■ **WORK TASK A**: Rewrite the passage on rights, covering everything from "Since Blogger does" down to "kind of clusterfuck.", with "readers" replaced by "audience".
■ **WORK TASK B**:
Answer these questions from the passage on rights:
(i) What does the passage say Blogger does not allow?
(ii) According to the passage, on what were the majority of American citizens so focused that the internment of Japanese Americans happened?
(iii) Which difference does the passage call a tenuous fiction?
■ **WORK TASK C**: Carry the passage on rights forward from its final sentence.

Since Blogger does not allow one to include a link in a quote block, I include this for the edification of my readers.
This is precisely the alternative to the cute idea of rights and is a point that should escape no one on the left. The internment of Japanese Americans happened precisely because the majority of American citzens were so focused on the 'big picture' and the 'necessary compromises' to achieve their greater goals that they pissed all over the basic premise of America itself. Health care should not become the same kind of clusterfuck.
Health care is not the point, however. It is merely one example that illustrates the point. The Japanese American internment is another. So is the somewhat soft commitment of many liberals to genuinely equal rights for gay Americans. The difference between a 'civil union' and a 'civil marriage' is such a tenuous fiction that it becomes useless to maintain it; unless one really intends to deny gay couples the full rights of interpersonal partnership.

■ **DATA TO EXAMINE**:
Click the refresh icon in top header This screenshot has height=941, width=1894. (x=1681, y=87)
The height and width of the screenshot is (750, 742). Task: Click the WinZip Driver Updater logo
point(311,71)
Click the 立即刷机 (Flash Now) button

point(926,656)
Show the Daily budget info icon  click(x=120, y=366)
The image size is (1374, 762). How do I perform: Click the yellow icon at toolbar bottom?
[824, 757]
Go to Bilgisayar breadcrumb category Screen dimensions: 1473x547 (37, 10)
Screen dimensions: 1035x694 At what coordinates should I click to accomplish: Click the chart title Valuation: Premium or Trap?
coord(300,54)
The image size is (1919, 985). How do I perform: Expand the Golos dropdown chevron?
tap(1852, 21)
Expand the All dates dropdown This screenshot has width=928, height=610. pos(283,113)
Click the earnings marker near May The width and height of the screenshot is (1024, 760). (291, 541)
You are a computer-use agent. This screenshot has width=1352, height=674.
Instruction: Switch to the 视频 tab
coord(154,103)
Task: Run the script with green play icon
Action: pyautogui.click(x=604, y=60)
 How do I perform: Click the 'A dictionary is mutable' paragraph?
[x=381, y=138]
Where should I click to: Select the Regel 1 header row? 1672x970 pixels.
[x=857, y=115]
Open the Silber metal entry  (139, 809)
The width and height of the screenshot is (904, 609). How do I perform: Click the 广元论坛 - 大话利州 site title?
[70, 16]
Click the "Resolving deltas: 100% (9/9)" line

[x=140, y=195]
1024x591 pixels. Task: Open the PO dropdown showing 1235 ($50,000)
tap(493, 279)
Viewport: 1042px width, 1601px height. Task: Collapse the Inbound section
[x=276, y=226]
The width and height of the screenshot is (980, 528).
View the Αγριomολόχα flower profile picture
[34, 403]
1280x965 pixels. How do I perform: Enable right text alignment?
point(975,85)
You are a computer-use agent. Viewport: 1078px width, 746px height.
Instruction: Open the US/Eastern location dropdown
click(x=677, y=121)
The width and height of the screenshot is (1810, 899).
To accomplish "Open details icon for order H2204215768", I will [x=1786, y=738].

■ **OUTPUT A**:
Since Blogger does not allow one to include a link in a quote block, I include this for the edification of my audience.
This is precisely the alternative to the cute idea of rights and is a point that should escape no one on the left. The internment of Japanese Americans happened precisely because the majority of American citzens were so focused on the 'big picture' and the 'necessary compromises' to achieve their greater goals that they pissed all over the basic premise of America itself. Health care should not become the same kind of clusterfuck.

■ **OUTPUT B**:
(i) It does not allow one to include a link in a quote block.
(ii) They were focused on the 'big picture' and the 'necessary compromises' to achieve their greater goals.
(iii) The difference between a 'civil union' and a 'civil marriage'.

■ **OUTPUT C**:
One can go on. The willingness of 'liberals' to pander to nativist policies regarding illegal immigration deserve some attention, perhaps. The unwillingness of liberals to put real effort into passing laws to protect workers' rights to bargain fairly with their employers also come to mind.
As Ann Friedman writes:
"After all, "special interest" issues do not exist in separate silos. Labor rights are tied to gay rights are tied to women's rights are tied to immigrants' rights. If what binds us together as progressives is our vision for a more just society, it is our commitment to all of these issues that will define us."
Forgetting this is a fundamental betrayal of basic principles. One can even call it a fundamental betrayal of basic American principles and leave the word 'progressive' out entirely. I'd far prefer that she had done just that.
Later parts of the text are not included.